There are other intertextual games being played too, and many real people have walk-on parts in the stort. I'll come back to them. But first, since this is a novel almost nobody nowadays has read, I suppose a little summary is needful.


So: at the start of Book 1 ‘The Frame of the Picture’ elderly William Clissold is sitting in his London apartment, readying himself to travel to his much more congenial Provençal house, where his lover Clementina is waiting for him. He beguiles the time before his departure by writing the opening chapters of his life-story, and summarising the kind of person he is (‘metaphysically I have never been able to get very far beyond Schopenhauer's phrase: Die Welt als Wille und Vorstellung. Life to me as to him ... is a spectacle, a show, with a drive in it’ [1:6]). He chats about the time he met Jung, and about a supper he recently enjoyed with his old friend Sir Rupert York, fossil-expert and director of the Natural History Museum—this latter a portrait of Wells's old friend, who had helped him with the Outline of History, Sir Ray Lankester. Why Jung gets to appear in the novel in propria persona where York is fictionalised under this wars-of-the-roses switchabout moniker is a question to which the answer is, perhaps, not immediately clear. I suppose it has to do with the larger theme of the novel: the relationship of fiction to history. I'll come back to that. Finally Clissold takes the train to the south of France, and describes his very congenial-sounding set-up there. Otherwise nothing very much happens in Book 1, although it does set-up the terms on which the story proceeds.

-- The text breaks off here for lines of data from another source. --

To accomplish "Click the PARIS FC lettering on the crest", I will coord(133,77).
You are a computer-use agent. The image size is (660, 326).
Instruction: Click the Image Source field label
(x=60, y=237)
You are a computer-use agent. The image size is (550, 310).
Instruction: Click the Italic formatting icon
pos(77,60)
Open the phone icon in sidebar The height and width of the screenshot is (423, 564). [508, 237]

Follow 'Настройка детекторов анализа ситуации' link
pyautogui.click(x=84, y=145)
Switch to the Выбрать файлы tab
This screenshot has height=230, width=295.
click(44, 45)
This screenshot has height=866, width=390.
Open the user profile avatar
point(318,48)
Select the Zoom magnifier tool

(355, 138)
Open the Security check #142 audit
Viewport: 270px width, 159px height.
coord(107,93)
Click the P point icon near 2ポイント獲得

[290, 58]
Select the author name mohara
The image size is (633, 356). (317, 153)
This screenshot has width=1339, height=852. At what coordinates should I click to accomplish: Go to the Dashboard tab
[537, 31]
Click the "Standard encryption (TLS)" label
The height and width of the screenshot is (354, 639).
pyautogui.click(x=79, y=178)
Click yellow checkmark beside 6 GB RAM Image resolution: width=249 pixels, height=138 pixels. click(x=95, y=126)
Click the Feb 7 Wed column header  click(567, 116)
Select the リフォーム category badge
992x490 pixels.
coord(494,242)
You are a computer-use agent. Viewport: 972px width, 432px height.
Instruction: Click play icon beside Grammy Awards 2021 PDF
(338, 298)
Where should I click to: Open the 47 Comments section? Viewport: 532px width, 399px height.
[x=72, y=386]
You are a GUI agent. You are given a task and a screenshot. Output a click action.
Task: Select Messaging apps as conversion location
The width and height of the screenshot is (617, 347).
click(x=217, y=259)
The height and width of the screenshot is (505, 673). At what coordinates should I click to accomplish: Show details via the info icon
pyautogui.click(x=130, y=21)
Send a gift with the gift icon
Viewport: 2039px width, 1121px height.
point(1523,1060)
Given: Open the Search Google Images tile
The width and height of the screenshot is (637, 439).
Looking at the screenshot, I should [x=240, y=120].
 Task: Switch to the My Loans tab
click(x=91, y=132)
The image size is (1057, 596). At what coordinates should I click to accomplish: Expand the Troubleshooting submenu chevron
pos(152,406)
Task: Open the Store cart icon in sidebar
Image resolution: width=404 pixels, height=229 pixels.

Book 2 ‘The Story of the Clissolds—My Father and the Flow of Things’ tells the story of the early youth and upbringing of the two Clissold boys: William and his brother Dickon. Their childhood is overshadowed by the disgrace and suicide of their businessman father, Richard Clissold. Richard, in the words of one of the boys' governesses, was ‘very, very, very rich’ (‘always with three “verys,” and the last one stressed’ [2:1]); but ‘having been found guilty of falsifying the books of London and Imperial Enterprises and sentenced to seven years' penal servitude’ he ‘committed suicide and died in the passage behind the court just after he had left the dock. He had swallowed a small capsule containing poison which he had concealed in the lining of his waistcoat.’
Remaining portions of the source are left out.